Both the line containing "The Power Of" and the line containing "Zapomněli jste heslo? (108, 372)" belong to the span. Output exactly that span from the listing below, and nothing outside it.

Excerpted data START

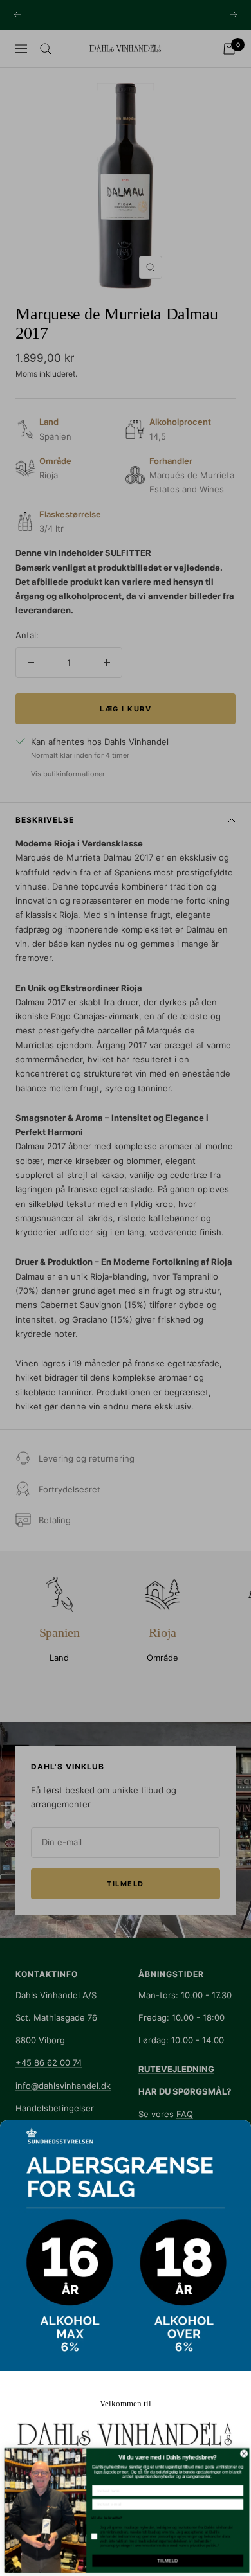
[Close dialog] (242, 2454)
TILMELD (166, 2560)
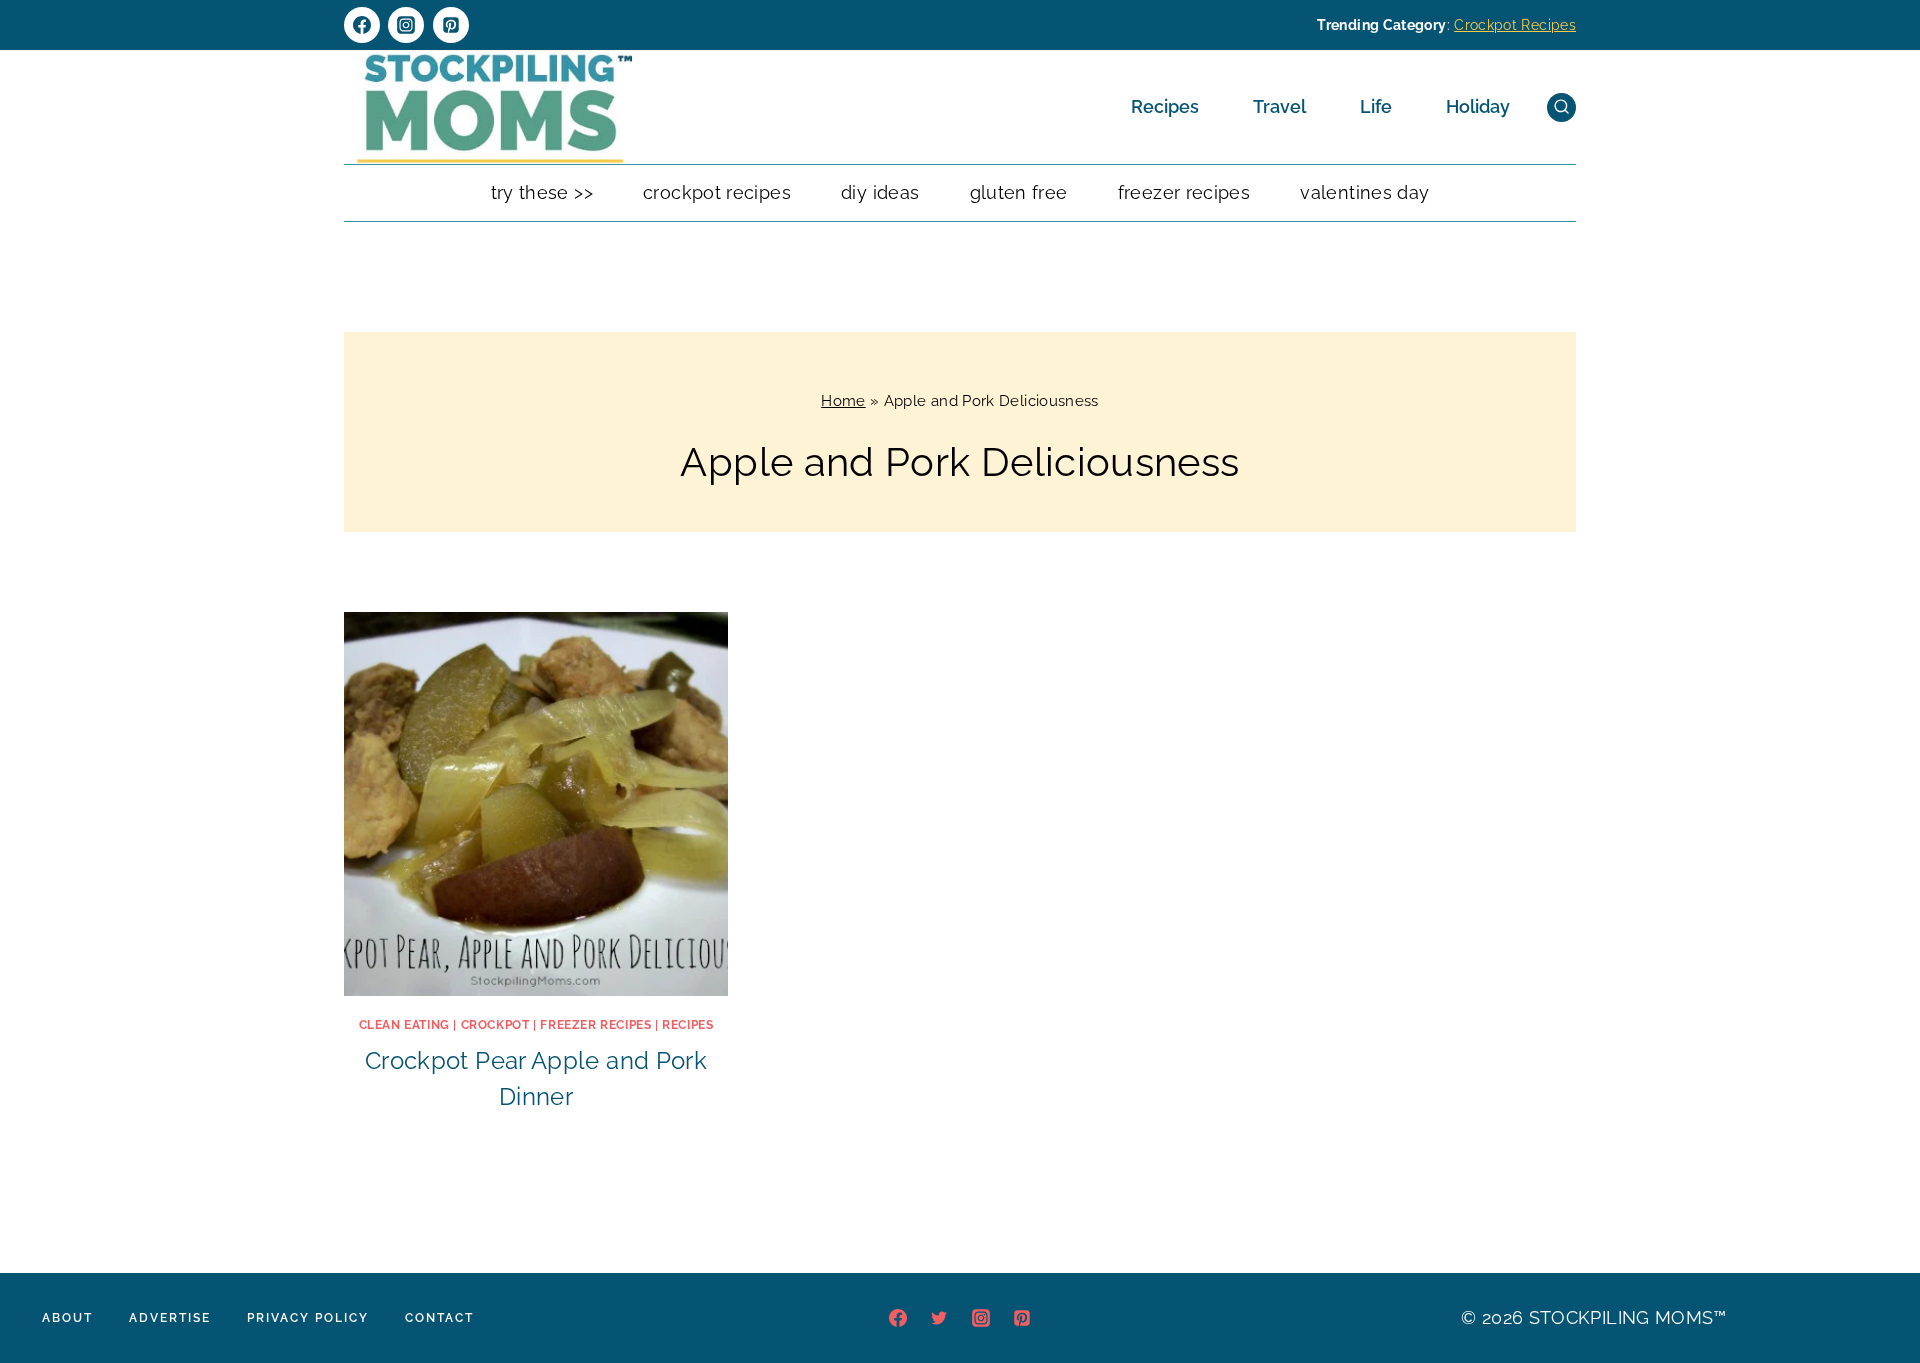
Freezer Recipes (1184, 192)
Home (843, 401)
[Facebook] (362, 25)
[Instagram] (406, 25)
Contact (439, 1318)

Excerpted data END
Excerpted data START

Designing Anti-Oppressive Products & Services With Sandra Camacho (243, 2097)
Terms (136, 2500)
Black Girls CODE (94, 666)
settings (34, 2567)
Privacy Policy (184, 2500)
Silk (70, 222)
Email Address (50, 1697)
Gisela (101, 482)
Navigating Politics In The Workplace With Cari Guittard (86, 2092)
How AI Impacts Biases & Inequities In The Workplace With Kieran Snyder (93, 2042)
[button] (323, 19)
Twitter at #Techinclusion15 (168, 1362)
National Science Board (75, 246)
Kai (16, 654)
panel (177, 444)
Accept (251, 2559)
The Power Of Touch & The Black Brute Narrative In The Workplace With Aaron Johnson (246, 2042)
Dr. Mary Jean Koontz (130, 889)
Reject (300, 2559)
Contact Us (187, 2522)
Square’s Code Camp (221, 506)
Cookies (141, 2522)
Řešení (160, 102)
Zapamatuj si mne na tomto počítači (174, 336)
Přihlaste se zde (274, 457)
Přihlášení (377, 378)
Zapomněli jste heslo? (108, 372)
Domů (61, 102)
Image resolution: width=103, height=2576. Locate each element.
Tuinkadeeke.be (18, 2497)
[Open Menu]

Excerpted data END

*Finished task*:
The Power Of Touch & The Black Brute Narrative In The Workplace With Aaron Johnson (246, 2042)
Dr. Mary Jean Koontz (130, 889)
Reject (300, 2559)
Contact Us (187, 2522)
Square’s Code Camp (221, 506)
Cookies (141, 2522)
Řešení (160, 102)
Zapamatuj si mne na tomto počítači (174, 336)
Přihlaste se zde (274, 457)
Přihlášení (377, 378)
Zapomněli jste heslo? (108, 372)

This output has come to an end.